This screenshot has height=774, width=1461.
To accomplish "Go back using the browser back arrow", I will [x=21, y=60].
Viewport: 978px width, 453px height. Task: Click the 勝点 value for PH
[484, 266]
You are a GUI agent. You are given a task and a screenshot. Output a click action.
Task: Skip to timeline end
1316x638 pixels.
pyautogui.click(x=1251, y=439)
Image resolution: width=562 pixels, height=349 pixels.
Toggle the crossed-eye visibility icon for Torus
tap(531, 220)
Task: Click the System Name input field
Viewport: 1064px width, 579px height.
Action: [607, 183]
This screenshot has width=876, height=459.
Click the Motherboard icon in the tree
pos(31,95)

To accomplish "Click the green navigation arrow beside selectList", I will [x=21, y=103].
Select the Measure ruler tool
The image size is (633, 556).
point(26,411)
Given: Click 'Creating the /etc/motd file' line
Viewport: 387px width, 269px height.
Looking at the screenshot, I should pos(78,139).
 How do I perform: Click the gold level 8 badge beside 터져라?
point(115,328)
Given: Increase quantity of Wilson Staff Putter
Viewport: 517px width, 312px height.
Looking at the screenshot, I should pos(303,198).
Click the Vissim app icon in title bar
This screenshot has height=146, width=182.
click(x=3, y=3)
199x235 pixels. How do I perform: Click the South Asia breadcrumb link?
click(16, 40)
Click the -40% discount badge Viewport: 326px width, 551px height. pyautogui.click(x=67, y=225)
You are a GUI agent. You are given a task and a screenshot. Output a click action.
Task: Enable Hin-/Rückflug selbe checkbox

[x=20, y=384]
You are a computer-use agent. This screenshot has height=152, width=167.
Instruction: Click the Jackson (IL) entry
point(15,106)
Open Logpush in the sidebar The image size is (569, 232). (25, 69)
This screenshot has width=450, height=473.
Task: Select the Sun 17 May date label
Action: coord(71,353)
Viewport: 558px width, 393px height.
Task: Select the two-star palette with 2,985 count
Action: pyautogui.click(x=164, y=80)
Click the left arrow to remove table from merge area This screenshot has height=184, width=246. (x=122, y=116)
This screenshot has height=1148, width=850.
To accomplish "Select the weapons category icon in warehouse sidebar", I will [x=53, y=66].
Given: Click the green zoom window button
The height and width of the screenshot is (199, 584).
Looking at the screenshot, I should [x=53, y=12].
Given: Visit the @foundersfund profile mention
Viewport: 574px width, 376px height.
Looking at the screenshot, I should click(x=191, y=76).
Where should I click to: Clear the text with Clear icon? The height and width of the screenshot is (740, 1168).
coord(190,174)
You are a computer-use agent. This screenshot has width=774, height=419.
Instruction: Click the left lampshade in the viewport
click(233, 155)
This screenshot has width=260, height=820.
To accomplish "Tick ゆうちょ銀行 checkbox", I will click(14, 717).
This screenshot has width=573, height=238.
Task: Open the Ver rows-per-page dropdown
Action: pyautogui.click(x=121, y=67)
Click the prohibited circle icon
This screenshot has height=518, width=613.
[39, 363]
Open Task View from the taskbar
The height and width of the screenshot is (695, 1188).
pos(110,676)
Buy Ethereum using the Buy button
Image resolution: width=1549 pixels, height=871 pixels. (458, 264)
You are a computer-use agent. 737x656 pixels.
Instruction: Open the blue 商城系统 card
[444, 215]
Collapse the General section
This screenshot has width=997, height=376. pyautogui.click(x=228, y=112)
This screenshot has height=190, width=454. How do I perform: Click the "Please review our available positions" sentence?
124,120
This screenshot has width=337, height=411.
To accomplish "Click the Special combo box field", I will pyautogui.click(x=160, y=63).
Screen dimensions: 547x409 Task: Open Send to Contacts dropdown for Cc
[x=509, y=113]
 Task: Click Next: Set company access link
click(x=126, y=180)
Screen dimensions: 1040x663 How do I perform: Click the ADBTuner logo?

______

*What to produce*:
Above are some records; copy exactly the lines from the one with "Viewport: 1064px width, 579px height." through the one with "Select the Measure ruler tool", both included, and no others.

*Answer box*:
Viewport: 1064px width, 579px height.
Action: [607, 183]
This screenshot has width=876, height=459.
Click the Motherboard icon in the tree
pos(31,95)

To accomplish "Click the green navigation arrow beside selectList", I will [x=21, y=103].
Select the Measure ruler tool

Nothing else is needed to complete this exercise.